## Goal of the exercise
Where the records below show a line containing "The height and", start copying; end with the line containing "Click the Apply button in Mem TweakIt", and copy it too.

Record excerpts START

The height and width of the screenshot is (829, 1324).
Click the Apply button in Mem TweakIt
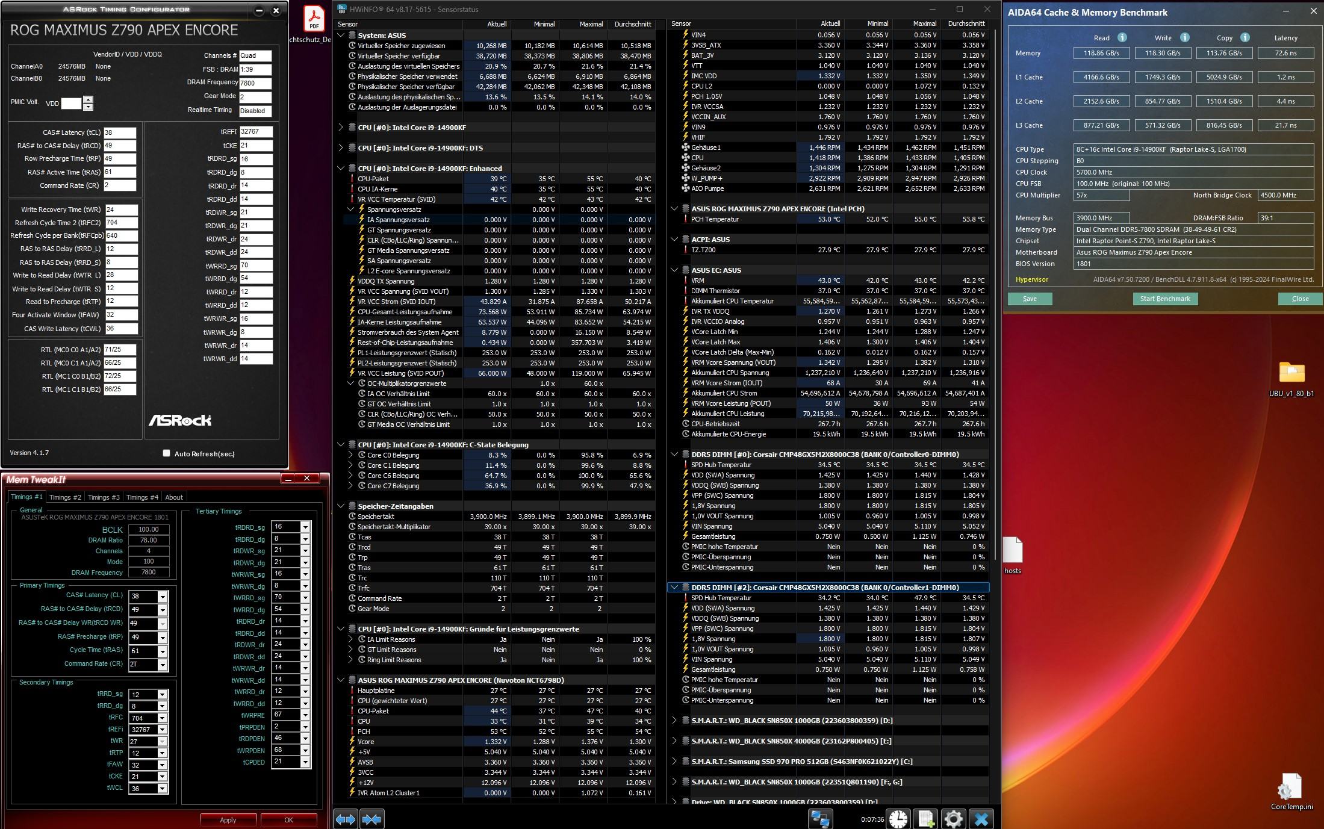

Record excerpts END
Record excerpts START

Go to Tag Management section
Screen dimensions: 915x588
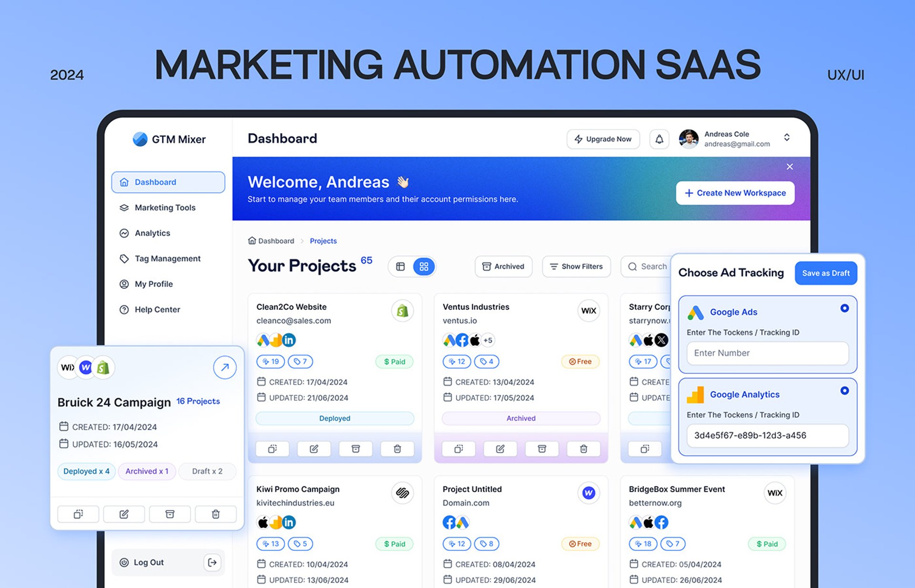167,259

Record excerpts END

## Result of this exercise
The height and width of the screenshot is (829, 1324).
Click the Apply button in Mem TweakIt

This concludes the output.